To begin…I want to flashback to high school…for those of you who did not know “high school Evan.” My diet consisted primarily of bean & cheese burritos, flamin’ hot cheetos, slurpees, sour patch kids, cinnamon sugar bagels, and coffee. I was 5’9 and approximately 125 pounds (see pic above), all because of my insane metabolism I inherited from both parents, so counting caloric, sugar, and carb intake was never something that crossed my mind. Because of this, I consumed anything and everything I wanted whenever I wanted and life was pretty easy (I am not in any way bragging about this, it all came back to haunt me). I never thought twice about what I ate, and I brushed off my parents when they told me, “you are what you eat.” Additionally, throughout high school, I would get migraines that would last for about two days, but they were bad enough to keep me from sporting events and school. We never really found a solution to this problem, medicine never really worked, so we ended up assuming I had to suck it up because it was likely just stress related.

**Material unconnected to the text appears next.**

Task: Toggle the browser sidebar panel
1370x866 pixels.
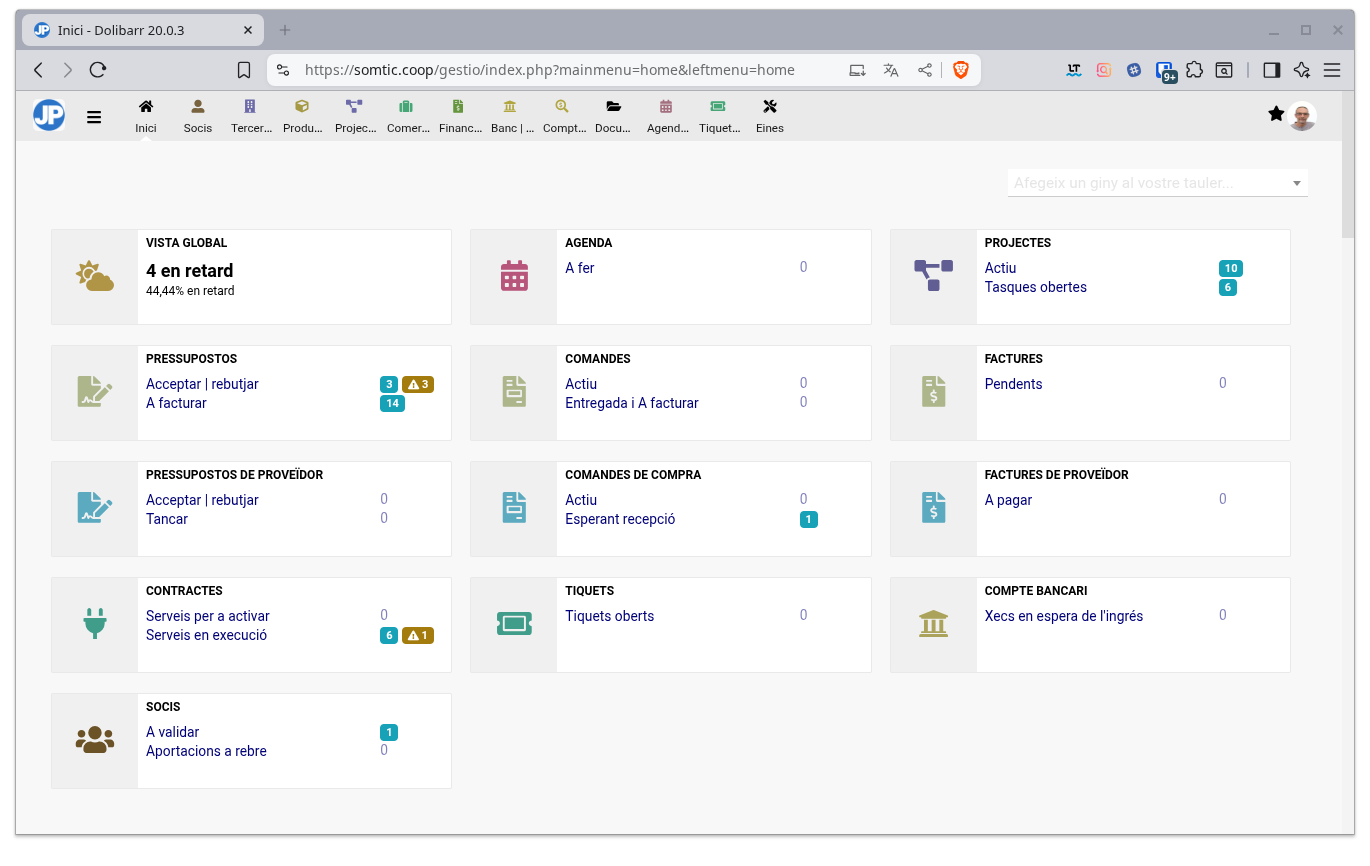Action: pyautogui.click(x=1272, y=70)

*Because I know my mom is going to read this, I would like to give her credit…she prepared my entire family a home cooked dinner every night…without fail. So to say my diet was completely garbage would be a lie, but…it was pretty awful.*
Summer between senior year of high school and freshman year of college was really when my intestines began hating me in all the worst ways. Every time I ate i would experience excruciating stomach pains, to the point where I thought I was going to vomit or pass out. My mom, in typical mother-fashion, immediately calls the doctor (ily mom). We went into a pediatrician, who sent me to a gastroenterologist, who rushed me into a endoscopy. Nothing quite like having a camera shoved down your throat. We discovered that my stomach was completely filled with green bile (super attractive). My doctor attributed this to IBS. I left the doctor nodding my head while he told me ( I was still slightly drugged)that I had “IBS.” The catch was, I was literally half-conscious, and had zero idea what IBS was. I remember thinking “Honestly….what even is a bowel?,” I was never a biology person. Prior to this, I was rarely in the doctor’s office, and my inexperience lead me to ask literally zero questions. Nice Evan.

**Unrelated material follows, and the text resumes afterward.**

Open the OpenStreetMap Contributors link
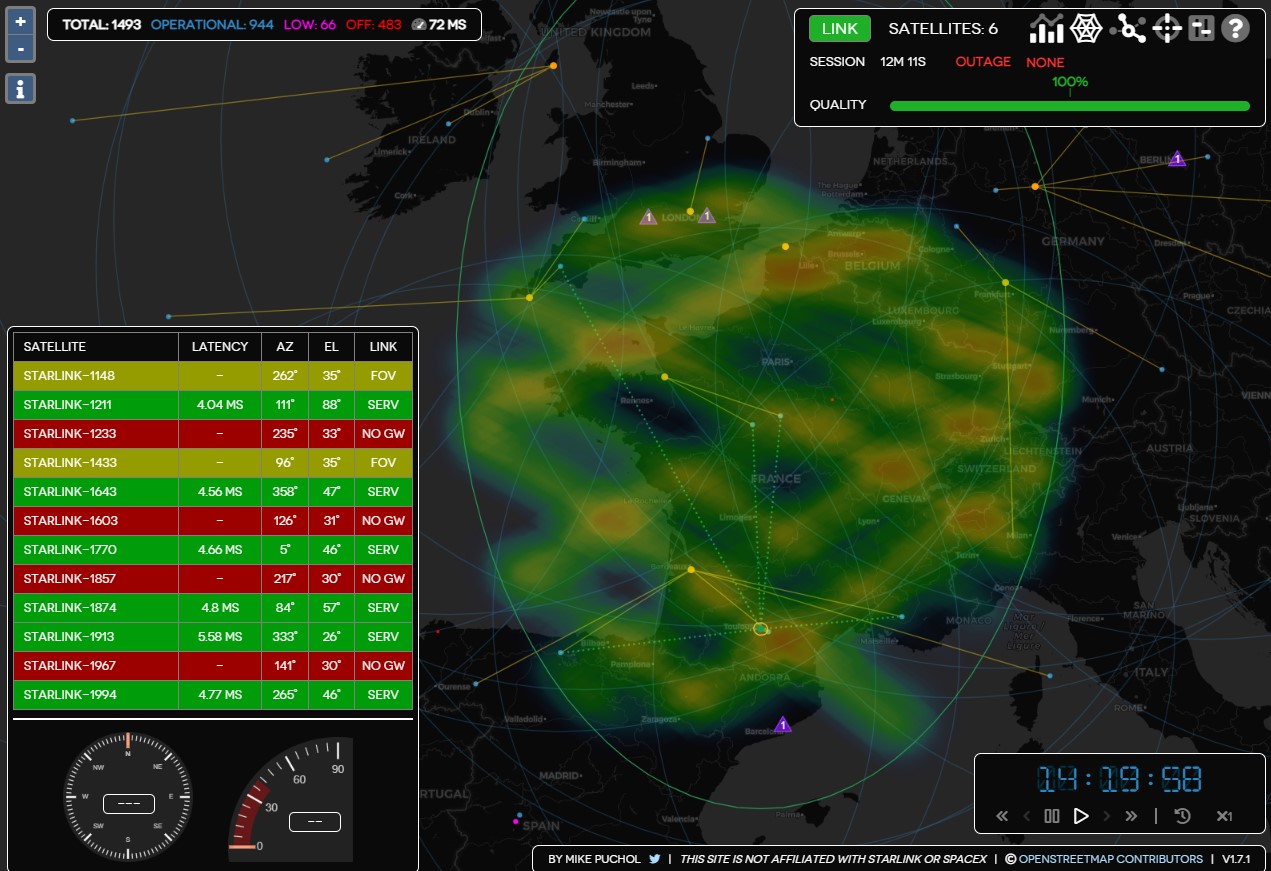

So at this point I felt like S.O.L. I had some weird, unattractive stomach condition, and I was leaving for college in less than a month. Not only am I beginning college…but I am also beginning Division One athletics…SOOOO far from ideal. My doctor prescribed me to take three medicines. My mom is going to kill me after this post, but I am just going to say it, I had NO idea what any of these pills did, and of course I did not ask. Also, I had to take them at the weirdest times….like “thirty minutes before each meal.” That might be practical for an elementary school student who has both a school nurse and two parents monitoring the medicine intake. However, a college freshman and D1 athlete who wakes up at 5AM for lifting, then goes to tutoring, attends (most) classes, returns for practice, then heads back for more tutoring, and finally returns home at 8 PM every weeknight WILL NOT remember to take a pill in the morning, before each meal, followed by another pill twice each day.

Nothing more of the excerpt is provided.